Well, the title is not entirely my question, what I want to know is have I been going crazy my whole life or is my life just crazy. since i could ever remember I always found out answers to everything, whether it was me or friends I always loved finding answers and being right. as I got older I guess experimenting with drugs made me much more creative and relaxed I really like being creative, It makes me feel free. NE Ways, i am 35, feel like im 20, partied quite a bit in my teens and early 20s – now that I have grown up a bit I find myself trying to protect myself and others but it never seems to work all i do is hurt myself, what I mean by this is that through my 20′s I had a relationship and had 2 children, at first I was the responsible adult and worked hard for my family but after 5 years the relationship went sour and we split up, I got custody of my kids because i couldn’t deal with her life and I felt that my kids were never going to have the proper upbringing. so at that point were I lost control of my life, I somewhat fixed the pain by getting custody of my kids. well, since then I have been trying to be the best dad i can be but Instead I have become a dad that’s constantly worrying. I constantly have these real like moments of imagination, daydreaming but it feels real, but instead of daydreaming nice things it’s always things that can go wrong terribly wrong. I get anxiety , it brings on my OCD of checking if the doors are locked, are the seat belts working, is that car gonna swerve, etc but before i check the lock each and every time I see one of my kids falling out of the car, vividly. It feels terrible, I can be at work and all of a sudden I have a thought of one of my kids getting hit by a car while walking home. anxiety with every thought comes and goes all day, and I have started to ignore the thoughts but they still get in my head somehow. I have since married to a wonderful girl and had 2 more children and now I have 5 people to be constantly worried about. I know that most of this doesn’t make sense but I AM GOING SOMEWHERE WITH THIS.

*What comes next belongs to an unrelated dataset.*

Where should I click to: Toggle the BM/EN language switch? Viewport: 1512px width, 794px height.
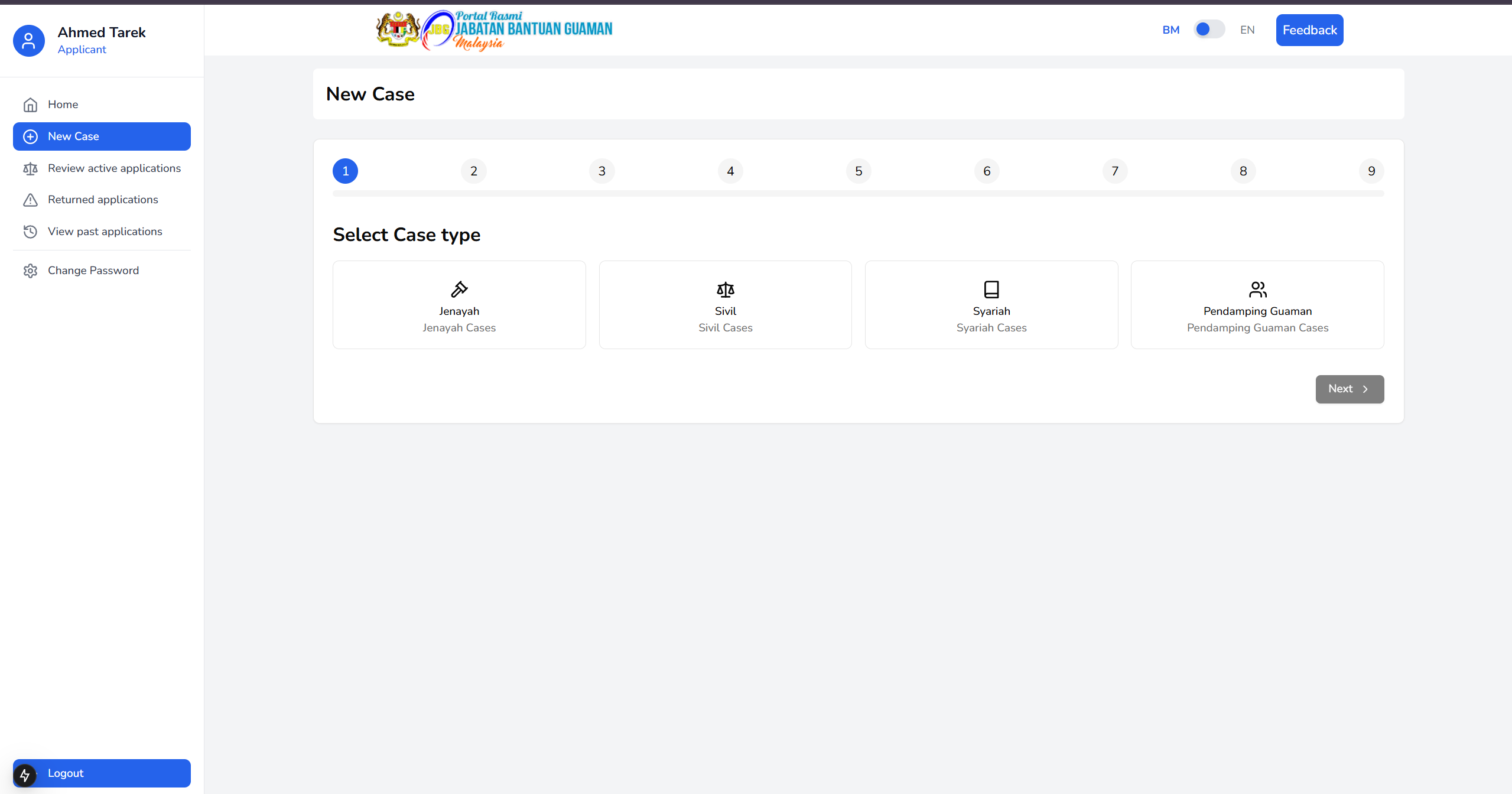pos(1208,30)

During the first year of my new relationship with my current wife we became pregnant and we also discovered that we both had HPV,
A hole new set of issues came to play about a month after this discovery, and it is a large reason for this rant, I have become more and more uneasy on the subject of having sex. I don’t crave it like I used to, it makes me nauseous to think about it, there are times that I don’t care and it’s great but they don’t come around very often.

I ultimately & intimately feel unworthy of making love. It does not bother my wife but it just urks me out. this issue combined with the first issue, ocd and anxiety, not to mention all the stress this brings on, I feel crazy. I have found that vicodin helps me with my over thinking and stress but does not help in bed. plus I really dint want to self medicate the issue that way.

my simple question to everything is, I am afraid of losing my job if I go see professional help. I want to feel better but I don’t want to lose everything I have built. – what are some suggestions out there from some sane ppl. there’s so much more to my complicated life. these are just the highlights. if anyone wants to edit this and make sense of it be my guest.